植物能感知低溫脅迫信號并迅速作出反應，以降低低溫脅迫對自身造成的傷害[18，19]。 誘導自身耐冷基因表達是植物應對低溫脅迫的一種重要方式[20，21]。 低溫脅迫處理顯著誘導番茄(Solanum lycopersicum)HSP17.7的表達，SlHSP17.7 能與膜定位蛋白SlCCX1-like 相互作用，保持胞質內Ca2＋穩態，過表達SlHSP17.7增加了細胞內蔗糖積累，減少了活性氧含量，從而增強了番茄抗冷性[22]。 水稻(Oryza sativa)RBGD3 是一個富甘氨酸RNA 結合蛋白，在耐旱水稻N22 品系中，低溫、干旱和鹽脅迫均對OsRBGD3表達展現出明顯的誘導效應，組成型過表達OsRBGD3賦予了轉基因擬南芥更強的耐冷性[23]。 本研究中，5℃低溫處理明顯上調了采后黃瓜的CsGR-RBP3表達，表明CsGR-RBP3是一個低溫誘導型基因；在擬南芥中過表達CsGR-RBP3，提高了轉基因擬南芥幼苗的抗冷性和抗凍性[15]；采后黃瓜對低溫十分敏感，在低于10℃的環境中貯藏即可發生冷害[24]。 這些研究表明，低溫誘導CsGR-RBP3表達可能是采后黃瓜應對冷害脅迫的重要方式。

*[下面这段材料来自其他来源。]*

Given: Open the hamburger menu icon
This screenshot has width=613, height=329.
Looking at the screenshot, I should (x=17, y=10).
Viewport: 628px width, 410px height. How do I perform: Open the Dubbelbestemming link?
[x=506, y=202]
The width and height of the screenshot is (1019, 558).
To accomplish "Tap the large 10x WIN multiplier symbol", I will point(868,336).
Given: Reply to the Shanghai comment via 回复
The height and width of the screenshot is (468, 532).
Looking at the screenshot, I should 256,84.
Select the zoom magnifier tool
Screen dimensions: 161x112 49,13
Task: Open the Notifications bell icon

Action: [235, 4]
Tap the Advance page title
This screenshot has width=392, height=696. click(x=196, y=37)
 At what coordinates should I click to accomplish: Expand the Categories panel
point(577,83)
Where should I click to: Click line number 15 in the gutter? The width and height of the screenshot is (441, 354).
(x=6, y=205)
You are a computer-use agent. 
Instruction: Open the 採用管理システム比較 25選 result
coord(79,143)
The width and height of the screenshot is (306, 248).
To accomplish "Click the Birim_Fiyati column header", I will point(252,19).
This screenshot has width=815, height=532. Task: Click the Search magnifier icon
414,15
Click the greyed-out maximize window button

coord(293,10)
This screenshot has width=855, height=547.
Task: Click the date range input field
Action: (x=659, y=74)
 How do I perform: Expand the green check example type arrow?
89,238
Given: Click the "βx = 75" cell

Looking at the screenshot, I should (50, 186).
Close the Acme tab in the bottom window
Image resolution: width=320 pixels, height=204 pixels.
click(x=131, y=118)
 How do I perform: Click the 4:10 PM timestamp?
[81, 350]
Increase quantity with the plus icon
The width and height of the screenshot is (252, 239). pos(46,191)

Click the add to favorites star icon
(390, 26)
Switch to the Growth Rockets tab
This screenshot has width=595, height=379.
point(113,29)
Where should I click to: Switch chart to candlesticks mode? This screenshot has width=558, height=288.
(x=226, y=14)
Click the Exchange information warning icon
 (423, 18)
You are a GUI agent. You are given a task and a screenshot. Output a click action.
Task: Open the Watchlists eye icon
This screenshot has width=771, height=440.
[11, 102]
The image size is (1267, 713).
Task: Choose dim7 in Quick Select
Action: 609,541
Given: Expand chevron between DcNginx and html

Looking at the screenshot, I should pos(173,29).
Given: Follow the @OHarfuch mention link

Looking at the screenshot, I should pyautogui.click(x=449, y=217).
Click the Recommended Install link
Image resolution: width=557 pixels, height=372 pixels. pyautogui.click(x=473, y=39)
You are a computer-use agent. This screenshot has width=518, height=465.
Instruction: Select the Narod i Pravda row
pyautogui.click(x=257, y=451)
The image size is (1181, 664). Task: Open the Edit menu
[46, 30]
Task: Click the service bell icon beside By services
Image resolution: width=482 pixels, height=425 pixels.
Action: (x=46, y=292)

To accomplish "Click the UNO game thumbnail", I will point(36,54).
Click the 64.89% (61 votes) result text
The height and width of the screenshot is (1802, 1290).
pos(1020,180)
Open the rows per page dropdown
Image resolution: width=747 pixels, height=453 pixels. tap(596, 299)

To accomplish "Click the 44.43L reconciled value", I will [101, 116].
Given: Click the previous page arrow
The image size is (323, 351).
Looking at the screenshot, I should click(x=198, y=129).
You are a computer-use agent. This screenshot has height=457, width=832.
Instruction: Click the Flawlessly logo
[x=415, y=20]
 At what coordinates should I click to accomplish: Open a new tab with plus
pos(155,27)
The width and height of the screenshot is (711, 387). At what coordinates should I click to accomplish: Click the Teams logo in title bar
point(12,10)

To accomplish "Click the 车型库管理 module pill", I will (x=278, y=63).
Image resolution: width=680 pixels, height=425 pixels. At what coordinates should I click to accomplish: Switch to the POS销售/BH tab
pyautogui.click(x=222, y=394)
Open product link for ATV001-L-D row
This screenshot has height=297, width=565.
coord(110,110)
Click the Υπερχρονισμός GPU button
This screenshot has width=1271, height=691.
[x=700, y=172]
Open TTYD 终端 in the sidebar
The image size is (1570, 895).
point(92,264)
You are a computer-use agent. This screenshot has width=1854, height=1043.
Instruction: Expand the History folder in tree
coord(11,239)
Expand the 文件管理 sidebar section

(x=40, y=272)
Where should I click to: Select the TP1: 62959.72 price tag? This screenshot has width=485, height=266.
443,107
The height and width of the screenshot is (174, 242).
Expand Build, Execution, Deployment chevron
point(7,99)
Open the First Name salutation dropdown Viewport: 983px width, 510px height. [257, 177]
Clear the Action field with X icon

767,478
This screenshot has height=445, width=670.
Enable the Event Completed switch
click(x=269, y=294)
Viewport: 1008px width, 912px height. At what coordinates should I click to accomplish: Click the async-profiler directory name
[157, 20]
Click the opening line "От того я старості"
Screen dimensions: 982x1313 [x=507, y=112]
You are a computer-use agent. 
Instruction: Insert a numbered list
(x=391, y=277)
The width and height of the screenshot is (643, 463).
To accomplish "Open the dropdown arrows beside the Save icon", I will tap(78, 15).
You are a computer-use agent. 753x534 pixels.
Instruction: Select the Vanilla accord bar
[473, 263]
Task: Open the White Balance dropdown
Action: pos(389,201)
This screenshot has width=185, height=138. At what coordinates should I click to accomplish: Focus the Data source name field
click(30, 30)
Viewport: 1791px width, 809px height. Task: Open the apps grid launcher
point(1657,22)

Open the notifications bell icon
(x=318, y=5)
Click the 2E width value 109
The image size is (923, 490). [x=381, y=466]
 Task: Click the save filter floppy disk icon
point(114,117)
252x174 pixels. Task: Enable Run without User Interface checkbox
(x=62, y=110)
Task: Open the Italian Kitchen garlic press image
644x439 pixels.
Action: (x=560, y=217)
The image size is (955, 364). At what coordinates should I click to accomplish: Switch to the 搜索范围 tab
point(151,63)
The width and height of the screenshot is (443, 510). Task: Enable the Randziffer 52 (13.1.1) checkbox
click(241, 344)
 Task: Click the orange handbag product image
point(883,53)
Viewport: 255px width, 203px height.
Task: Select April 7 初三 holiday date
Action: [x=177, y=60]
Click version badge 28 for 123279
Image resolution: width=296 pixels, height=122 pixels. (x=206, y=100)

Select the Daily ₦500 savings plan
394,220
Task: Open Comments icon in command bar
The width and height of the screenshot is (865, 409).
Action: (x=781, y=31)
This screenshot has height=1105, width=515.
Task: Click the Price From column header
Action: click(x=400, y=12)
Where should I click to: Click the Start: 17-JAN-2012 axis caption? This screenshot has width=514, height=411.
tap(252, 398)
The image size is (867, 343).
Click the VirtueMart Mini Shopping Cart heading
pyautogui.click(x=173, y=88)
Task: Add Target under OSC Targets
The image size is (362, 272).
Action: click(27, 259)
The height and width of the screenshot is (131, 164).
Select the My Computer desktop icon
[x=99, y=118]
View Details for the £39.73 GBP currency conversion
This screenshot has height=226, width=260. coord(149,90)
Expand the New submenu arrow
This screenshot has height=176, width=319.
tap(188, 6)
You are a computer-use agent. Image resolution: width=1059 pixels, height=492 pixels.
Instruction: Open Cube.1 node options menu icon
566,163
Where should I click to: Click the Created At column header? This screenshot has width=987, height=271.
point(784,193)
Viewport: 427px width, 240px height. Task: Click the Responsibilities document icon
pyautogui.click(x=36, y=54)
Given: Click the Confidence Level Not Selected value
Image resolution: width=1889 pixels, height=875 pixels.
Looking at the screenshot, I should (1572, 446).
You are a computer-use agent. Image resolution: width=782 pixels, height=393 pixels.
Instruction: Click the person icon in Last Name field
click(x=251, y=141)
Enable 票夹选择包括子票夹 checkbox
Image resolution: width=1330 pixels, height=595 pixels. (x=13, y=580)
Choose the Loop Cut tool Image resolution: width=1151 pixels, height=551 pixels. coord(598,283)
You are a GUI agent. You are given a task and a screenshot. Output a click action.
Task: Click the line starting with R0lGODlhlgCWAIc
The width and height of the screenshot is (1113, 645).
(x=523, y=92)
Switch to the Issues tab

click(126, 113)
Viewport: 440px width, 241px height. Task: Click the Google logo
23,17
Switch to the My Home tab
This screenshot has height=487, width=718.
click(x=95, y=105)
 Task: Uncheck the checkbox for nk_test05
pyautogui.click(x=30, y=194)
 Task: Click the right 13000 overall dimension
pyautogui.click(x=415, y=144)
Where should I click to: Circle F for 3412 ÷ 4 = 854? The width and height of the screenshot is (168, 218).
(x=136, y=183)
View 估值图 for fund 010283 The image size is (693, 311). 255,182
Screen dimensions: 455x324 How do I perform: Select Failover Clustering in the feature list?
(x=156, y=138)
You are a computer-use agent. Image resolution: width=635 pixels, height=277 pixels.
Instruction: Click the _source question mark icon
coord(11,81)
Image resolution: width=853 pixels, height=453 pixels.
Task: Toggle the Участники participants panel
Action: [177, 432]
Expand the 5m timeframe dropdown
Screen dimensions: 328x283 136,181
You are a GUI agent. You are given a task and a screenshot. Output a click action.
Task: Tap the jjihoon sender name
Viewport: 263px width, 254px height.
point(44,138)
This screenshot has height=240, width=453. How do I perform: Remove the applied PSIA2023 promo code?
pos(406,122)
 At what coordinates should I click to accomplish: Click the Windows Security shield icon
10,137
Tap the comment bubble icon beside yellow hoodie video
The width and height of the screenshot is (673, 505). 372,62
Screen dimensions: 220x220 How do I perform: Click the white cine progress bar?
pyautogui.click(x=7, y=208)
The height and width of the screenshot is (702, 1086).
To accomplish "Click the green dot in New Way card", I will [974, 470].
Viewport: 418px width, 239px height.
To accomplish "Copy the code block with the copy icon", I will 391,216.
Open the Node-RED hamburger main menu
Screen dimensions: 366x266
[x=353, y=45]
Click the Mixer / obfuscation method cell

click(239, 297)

基因啟動子區域含有的順式作用元件決定了該基因的誘導表達模式[25]。 LTR 順式作用元件普遍存在于干旱、高鹽、低溫脅迫應答基因的啟動子中[26，27]，其可能在植物應答非生物脅迫過程中起著重要作用。 擬南芥RD29A是一個逆境誘導基因，在其啟動子區域中也鑒定到LTR 元件[28]。本研究中，我們克隆并分析了黃瓜GR-RBP3啟動子區，發現CsGR-RBP3啟動子區除具有真核生物典型的核心啟動子元件TATA-box 和CAAT-box外，還含有響應低溫的LTR 元件以及響應干旱和光照等其他環境條件的順式作用元件，表明其不僅受低溫脅迫誘導，可能還參與黃瓜對干旱脅迫的響應過程。 低溫脅迫信號可能通過LTR 元件激活CsGR-RBP3啟動子活性，進一步誘導該基因的轉錄。 然而，要確定LTR 元件對CsGR-RBP3表達的核心作用，還需要采用基因工程方法截短啟動子或突變LTR 元件，以明確該元件對CsGRRBP3啟動子活性的影響。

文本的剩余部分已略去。